Arrange the entire listing below as a Markdown table with the columns "Row" and "Entry," giving each line its own numbered row and omitting blank lines. Leave the pictures out of the answer.

********************

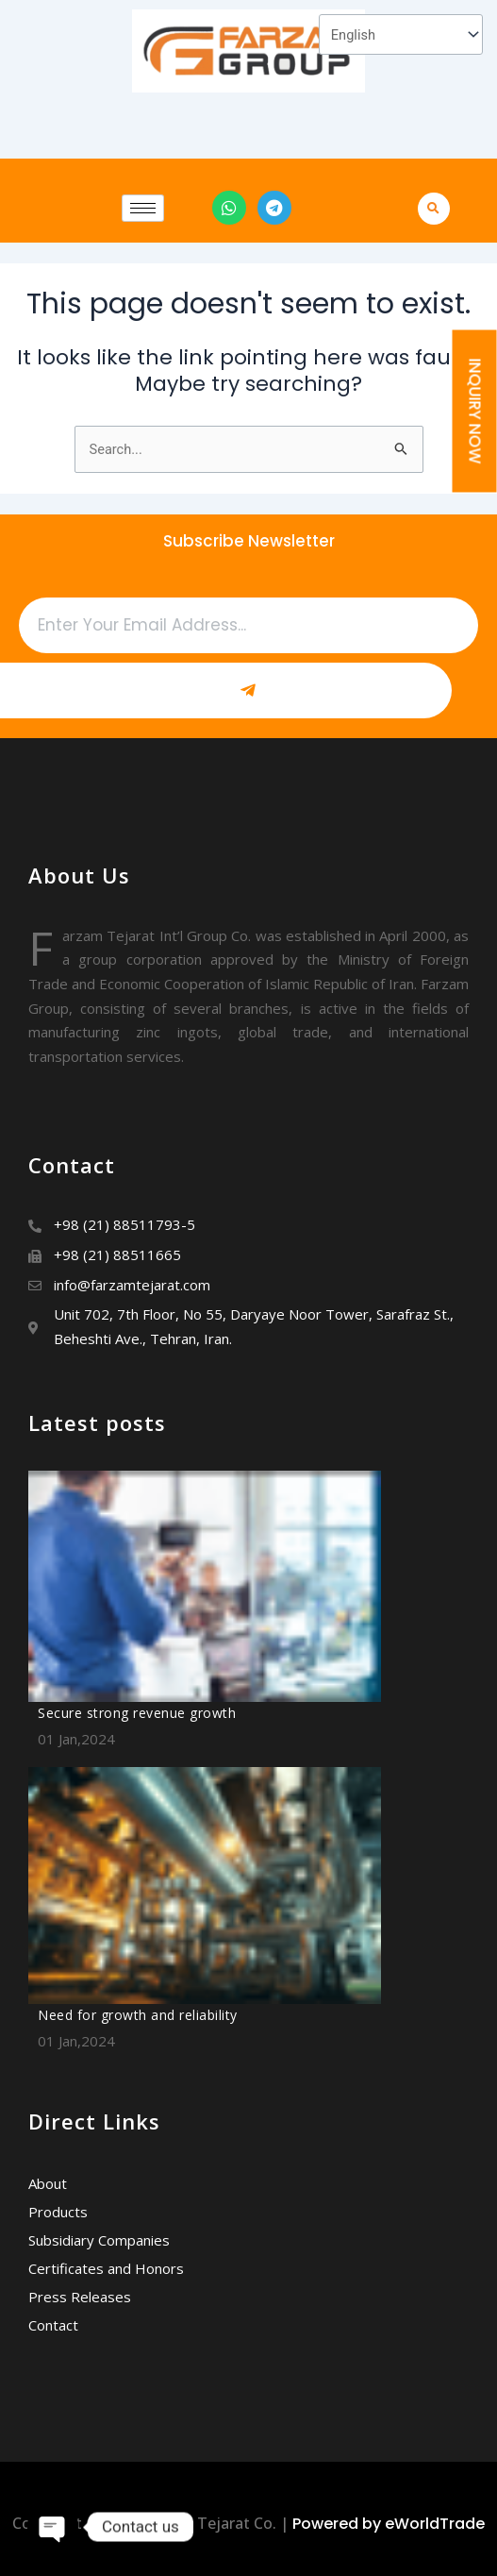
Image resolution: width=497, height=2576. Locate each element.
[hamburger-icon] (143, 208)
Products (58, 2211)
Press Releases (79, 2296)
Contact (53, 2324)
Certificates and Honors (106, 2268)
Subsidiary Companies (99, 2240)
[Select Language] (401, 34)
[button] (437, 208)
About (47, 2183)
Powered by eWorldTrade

********************

[FINAL RESULT]:
| Row | Entry |
|---|---|
| 1 | Image resolution: width=497, height=2576. Locate each element. |
| 2 | [hamburger-icon] (143, 208) |
| 3 | Products (58, 2211) |
| 4 | Press Releases (79, 2296) |
| 5 | Contact (53, 2324) |
| 6 | Certificates and Honors (106, 2268) |
| 7 | Subsidiary Companies (99, 2240) |
| 8 | [Select Language] (401, 34) |
| 9 | [button] (437, 208) |
| 10 | About (47, 2183) |
| 11 | Powered by eWorldTrade |